Are We Overhyping the Bradley Effect?

13 10 2008

As Obama’s lead in the national and statewide polls swells, inquisitive and perhaps bored pundits are beginning to ask how much of that lead will diminish once certain white voters step into the both. That is to say, how much of Obama’s lead is vulnerable to the so-called Bradley effect, which occurs when white, and perhaps other non-black voters, overstate their support for an African American candidate as respondents in opinion polls.

In a piece entitled “Funny Numbers” The New York Times quotes Andrew Kohut of the Pew Research Center, who warns us “How much we are under-representing people who are intolerant and therefore unlikely to vote for Obama is an open question… I suspect not a great deal, but maybe some. And ‘maybe some’ could be crucial in a tight election.”

Maybe.

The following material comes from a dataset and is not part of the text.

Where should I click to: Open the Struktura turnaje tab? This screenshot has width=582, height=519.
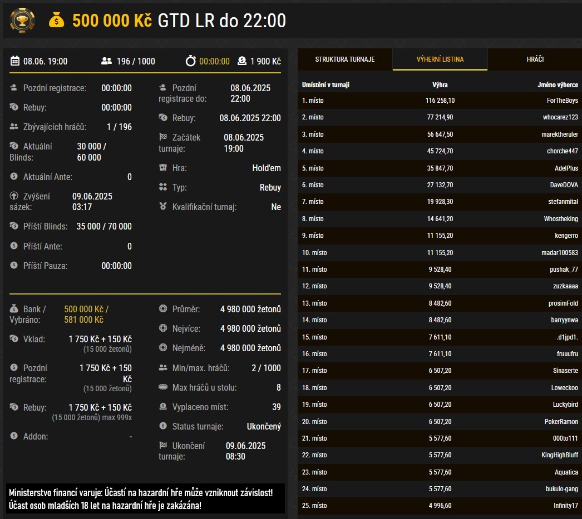(345, 59)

Just maybe.

Funny, how even as Obama’s lead grows we still need to be alarmist about how he might actually be losing.

Interestingly enough, the piece goes on to make a subtle distinction between what may appear to be manifestations of the Bradley effect and the phenomenon of racial polarized voting. The latter occurs when in a given election whether its for the head of the school board or the presidency people vote for candidates of the same race often in an effort to protect themselves from perceived threats to their own political and social power as people living in racialized communities. This part may be the hardest to capture because of on going on the ground dynamics.

Who knows if some older white people while standing on line to vote will be so annoyed by a group of black college kids wearing one of those bootleg Obama t-shirts and decide to pull the lever for McCain instead?

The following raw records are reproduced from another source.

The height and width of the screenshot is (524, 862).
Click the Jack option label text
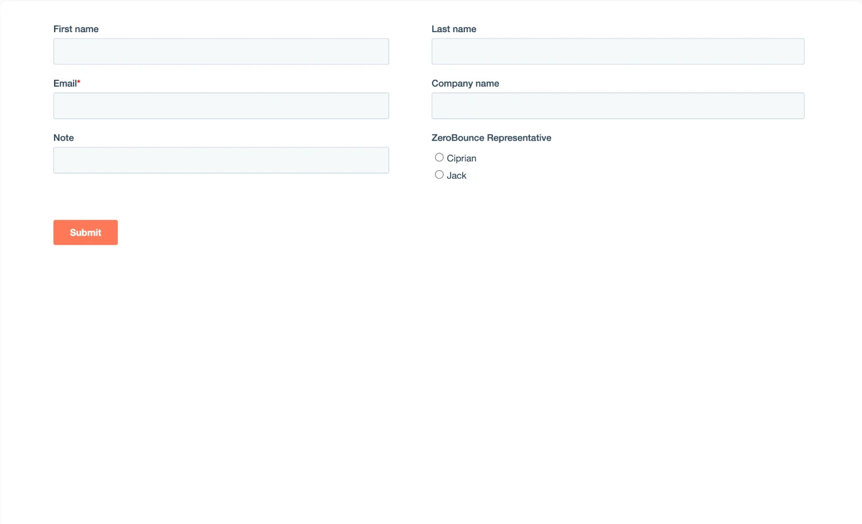(x=457, y=175)
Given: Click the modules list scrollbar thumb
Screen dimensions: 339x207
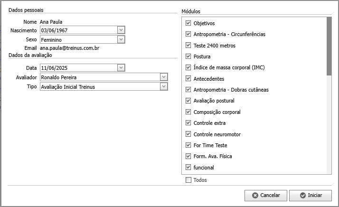Looking at the screenshot, I should 329,46.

I suppose we could speculate about such things all day, but one of the benefits of the almost endless Democratic primary contest is the wealth of data we have from numerous head to head match ups between Senators Barack Obama and Hillary Clinton.

The data compiled in the table below by the good folks at is of polling within the last 2 weeks before that state’s primary as averaged out by A close reading of the data reveals that there is little proof of the Bradley effect harming Obama’s chances against Hillary Clinton. In fact, more times than not, Obama outperformed the polling estimates. This is almost as true in states where he won as it is of states where he lost.

This is not to say that race is not a factor. But it is to suggest that race plays a far more subtle role in voting than the media likes to admit. Regionally, Obama more than outperformed his polling average in the South, which in part is due to a great deal of support from black voters. But he also enjoyed some of his greatest support in overwhelming white states such as Iowa, Oregon and Wisconsin, where he blew away his initial polling averages.  In states with very few black voters racially polarized voting does not seem to have much of an impact, whereas its a different story in more diverse states where black folk approach or exceed their national averages, such as states like Ohio and Texas.